Book Synopsis The Politics of the Asia-Pacific by : Mark S. Williams
Download or read book The Politics of the Asia-Pacific written by Mark S. Williams and published by University of Toronto Press. This book was released on 2022-01-10 with total page 381 pages. Available in PDF, EPUB and Kindle. Book excerpt: This book introduces readers to the deep political tensions in the Asia-Pacific and offers classroom simulations designed to encourage students to delve deeper into the issues and dynamics of the region.

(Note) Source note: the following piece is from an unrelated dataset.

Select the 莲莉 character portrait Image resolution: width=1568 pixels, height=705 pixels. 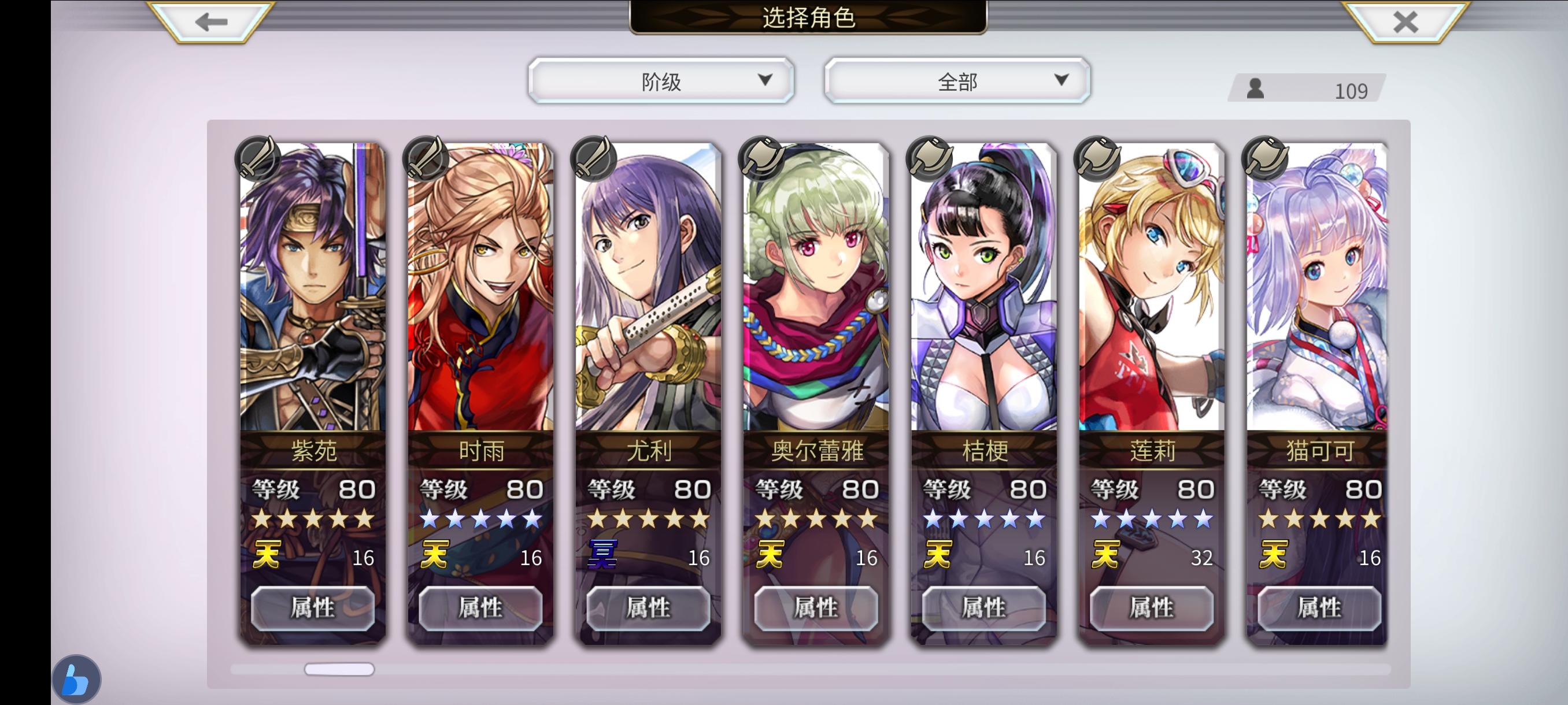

Book Synopsis The Winning of the Carbon War by : Jeremy Leggett
Download or read book The Winning of the Carbon War written by Jeremy Leggett and published by Crux Publishing Ltd. This book was released on 2018-02-15 with total page 529 pages. Available in PDF, EPUB and Kindle. Book excerpt:
Book Synopsis Water Politics by : David L. Feldman
Download or read book Water Politics written by David L. Feldman and published by John Wiley & Sons. This book was released on 2017-02-27 with total page 236 pages. Available in PDF, EPUB and Kindle. Book excerpt: As the world faces another water crisis, it is easy to understand why this precious and highly-disputed resource could determine the fate of entire nations. In reality, however, water conflicts rarely result in violence and more often lead to collaborative governance, however precarious. In this comprehensive and accessible text, David Feldman introduces readers to the key issues, debates, and challenges in water politics today. Its ten chapters explore the processes that determine how this unique resource captures our attention, the sources of power that determine how we allocate, use, and protect it, and the purposes that direct decisions over its cost, availability, and access. Drawing on contemporary water controversies from every continent from Flint, Michigan to Mumbai, Sao Paulo, and Beijing the book argues that cooperation and more equitable water management are imperative if the global community is to adequately address water challenges and their associated risks, particularly in the developing world. While alternatives for enhancing water supply, including waste-water re-use, desalination, and conservation abound, without inclusive means of addressing citizens' concerns, their adoption faces severe hurdles that can impede cooperation and generate additional conflicts.